**Work instruction:** Number each line of the material from the line containing "This screenshot has width=1280, height=720." through the line containing "file-explorer-icon is located", inclusive, and give them as a list without blank lines.

**Input for this task:**
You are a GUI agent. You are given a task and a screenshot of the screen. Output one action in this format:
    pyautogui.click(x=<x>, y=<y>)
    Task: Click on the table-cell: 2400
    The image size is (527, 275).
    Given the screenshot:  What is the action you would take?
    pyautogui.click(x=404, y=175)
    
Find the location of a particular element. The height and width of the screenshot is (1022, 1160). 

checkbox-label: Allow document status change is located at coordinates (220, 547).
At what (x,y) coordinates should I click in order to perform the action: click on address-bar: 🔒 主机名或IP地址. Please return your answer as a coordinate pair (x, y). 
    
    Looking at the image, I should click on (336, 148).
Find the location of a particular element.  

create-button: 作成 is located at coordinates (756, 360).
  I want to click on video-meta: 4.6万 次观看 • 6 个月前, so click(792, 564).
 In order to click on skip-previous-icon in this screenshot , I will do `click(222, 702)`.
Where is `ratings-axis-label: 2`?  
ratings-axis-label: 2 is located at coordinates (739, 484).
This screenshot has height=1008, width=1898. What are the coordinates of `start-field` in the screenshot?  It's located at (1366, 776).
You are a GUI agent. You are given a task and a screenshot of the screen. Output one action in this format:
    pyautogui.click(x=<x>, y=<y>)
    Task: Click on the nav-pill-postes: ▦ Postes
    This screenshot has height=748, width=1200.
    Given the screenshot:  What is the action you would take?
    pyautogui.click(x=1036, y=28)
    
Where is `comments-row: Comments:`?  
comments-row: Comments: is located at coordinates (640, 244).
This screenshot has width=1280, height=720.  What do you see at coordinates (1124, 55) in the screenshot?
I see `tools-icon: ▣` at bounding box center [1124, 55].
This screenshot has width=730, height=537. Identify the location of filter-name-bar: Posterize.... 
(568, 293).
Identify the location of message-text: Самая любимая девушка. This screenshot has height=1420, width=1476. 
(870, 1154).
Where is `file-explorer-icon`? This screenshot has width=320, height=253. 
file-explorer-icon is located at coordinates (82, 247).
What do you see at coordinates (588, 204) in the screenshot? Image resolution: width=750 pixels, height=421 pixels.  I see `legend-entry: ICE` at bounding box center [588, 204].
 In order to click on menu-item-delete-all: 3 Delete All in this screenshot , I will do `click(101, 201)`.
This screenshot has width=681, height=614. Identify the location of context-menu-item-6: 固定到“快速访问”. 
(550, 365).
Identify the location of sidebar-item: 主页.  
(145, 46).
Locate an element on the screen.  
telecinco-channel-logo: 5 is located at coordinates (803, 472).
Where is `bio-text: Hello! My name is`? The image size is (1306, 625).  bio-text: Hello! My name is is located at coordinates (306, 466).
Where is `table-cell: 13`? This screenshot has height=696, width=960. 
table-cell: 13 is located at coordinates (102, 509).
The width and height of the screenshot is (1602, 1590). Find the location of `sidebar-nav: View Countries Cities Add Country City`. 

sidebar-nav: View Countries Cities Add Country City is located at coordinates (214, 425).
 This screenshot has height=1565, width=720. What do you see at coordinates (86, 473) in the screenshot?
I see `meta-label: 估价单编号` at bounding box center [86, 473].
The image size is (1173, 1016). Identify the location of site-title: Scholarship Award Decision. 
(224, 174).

**Output for this exercise:**
1. This screenshot has width=1280, height=720.  What do you see at coordinates (1124, 55) in the screenshot?
2. I see `tools-icon: ▣` at bounding box center [1124, 55].
3. This screenshot has width=730, height=537. Identify the location of filter-name-bar: Posterize.... 
4. (568, 293).
5. Identify the location of message-text: Самая любимая девушка. This screenshot has height=1420, width=1476. 
6. (870, 1154).
7. Where is `file-explorer-icon`? This screenshot has width=320, height=253. 
8. file-explorer-icon is located at coordinates (82, 247).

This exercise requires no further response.